Orientação Sexual x Identidade de Gênero:
É imprescindível que façamos uma distinção entre orientação sexual e identidade de gênero, são questões diferentes e que as personagens lidam. Rue está descobrindo sua orientação sexual, enquanto Jules, também passa por esse processo, no entanto, também, identifica-se como uma mulher trans que diz respeito a sua identidade de gênero.
Em conceitos, segundo artigo publicado na Revista Eletrônica de Educação e Psicologia da UTAD, identidade de gênero, seria um elemento fundamental da identidade geral, definida como a identificação do sujeito como homem ou mulher, a convicção básica do indivíduo acerca do seu sexo biológico, a consciência pessoal e a convicção do indivíduo a respeito do sexo ao qual acredita pertencer; a orientação sexual, por sua vez, faria referência à escolha que o sujeito faz de parceiro sexual, podendo ser homo, hetero ou bissexual.
Seria de grande valia que o leitor entende-se que os “fenômenos” são diferentes para se ter uma discussão mais consciente da sexualidade e da adolescência.
Gordofobia:
A personagem Kat é alvo de ofensas e exposição por conta do seu corpo. Aparentemente, Kat é confiante e lida “bem” com a situação, no entanto, evidente que sofre os efeitos do preconceito e discriminação do bullying e mais profundamente os impactos danosos da gordofobia. A personagem ingressa no mundo das camgirls a partir de então desenvolve uma “autonomia” e “confiança”, no mínimo, questionáveis. Kat é uma personagem complexa, ao mesmo tempo que bem resolvida com o seu corpo em alguns momentos é extremante frágil e insegura. Todos os personagens apresentam luzes e trevas, talvez por isso, a série tenha comunicado tão bem.
A discussão acerca da gordofobia é necessária. Pessoas gordas são submetidas à um duplo sofrimento: primeiro o típico e caracterizador das discriminações, quais sejam, invisibilidade, humilhações, depreciação e afins; e um segundo que é a normatização desse preconceito, através da não criminalização e ausência de serviços e produtos.
Intolerância com o corpo gordo:
Uma realidade que comprova que é preocupante esse segundo aspecto é o fato de que enquanto injúria racial e violência contra a mulher são consideradas crime no Brasil, o preconceito com pessoas gordas não apenas é negligenciado como é encorajado pelo Estado, mídia e sociedade de maneira geral.

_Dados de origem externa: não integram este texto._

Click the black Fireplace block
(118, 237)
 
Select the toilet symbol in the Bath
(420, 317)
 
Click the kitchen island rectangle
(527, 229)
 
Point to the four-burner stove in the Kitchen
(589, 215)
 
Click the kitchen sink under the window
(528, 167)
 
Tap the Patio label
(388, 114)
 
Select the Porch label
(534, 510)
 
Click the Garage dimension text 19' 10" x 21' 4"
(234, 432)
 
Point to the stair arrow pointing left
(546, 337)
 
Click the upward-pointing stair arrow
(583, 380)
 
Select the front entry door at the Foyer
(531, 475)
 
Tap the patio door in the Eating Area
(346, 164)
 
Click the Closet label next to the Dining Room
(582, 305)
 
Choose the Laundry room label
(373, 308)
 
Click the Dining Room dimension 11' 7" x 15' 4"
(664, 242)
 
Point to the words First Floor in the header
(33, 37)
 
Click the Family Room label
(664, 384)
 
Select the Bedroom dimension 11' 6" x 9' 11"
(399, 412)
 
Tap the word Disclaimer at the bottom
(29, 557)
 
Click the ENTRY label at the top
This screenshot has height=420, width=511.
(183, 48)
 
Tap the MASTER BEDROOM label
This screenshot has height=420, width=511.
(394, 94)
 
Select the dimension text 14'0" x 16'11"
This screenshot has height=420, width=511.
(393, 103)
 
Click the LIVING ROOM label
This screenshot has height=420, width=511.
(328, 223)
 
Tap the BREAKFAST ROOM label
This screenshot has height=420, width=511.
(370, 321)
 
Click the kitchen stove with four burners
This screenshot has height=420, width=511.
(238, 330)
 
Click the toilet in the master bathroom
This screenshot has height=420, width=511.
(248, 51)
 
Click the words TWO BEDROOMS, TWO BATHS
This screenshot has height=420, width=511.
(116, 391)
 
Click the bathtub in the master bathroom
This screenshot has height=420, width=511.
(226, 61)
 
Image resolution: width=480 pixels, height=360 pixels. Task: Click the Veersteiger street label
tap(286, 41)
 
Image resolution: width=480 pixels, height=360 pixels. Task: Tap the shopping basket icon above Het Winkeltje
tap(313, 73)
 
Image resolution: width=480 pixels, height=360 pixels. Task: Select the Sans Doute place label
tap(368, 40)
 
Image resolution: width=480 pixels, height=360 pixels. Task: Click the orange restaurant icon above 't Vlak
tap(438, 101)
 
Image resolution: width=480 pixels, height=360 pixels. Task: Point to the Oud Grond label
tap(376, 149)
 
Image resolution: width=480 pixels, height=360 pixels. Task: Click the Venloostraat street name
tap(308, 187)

Portanto, cabível frisar a especificidade da gordofobia e entender o porquê de tamanha intolerância com o corpo gordo.
Talvez a questão que mais assusta em toda essa narrativa e mitologia que se criou em torno do corpo gordo seja a toxidade de definição e categorização de pessoas entre normais e anormais. É doentio tal tentativa, visto que claramente eugênica. Eugênia, para esclarecer, é a ciência que tenta determinar quais seriam os seres humanos com o melhor patrimônio genético. Sem surpresas tal “ciência” serviu de base e justificativa para as práticas mais sórdidas da história da humanidade, quais sejam, o genocídio, a escravidão e colonização.
A série não aprofunda a discussão acerca da gordofobia e as suas nuances. É um tema urgente e necessário. Esperamos ter contribuído, mesmo que minimamente, para o enriquecimento da pauta.
*Série inspirada no “Redação POP” do influenciador Lucas Felpi.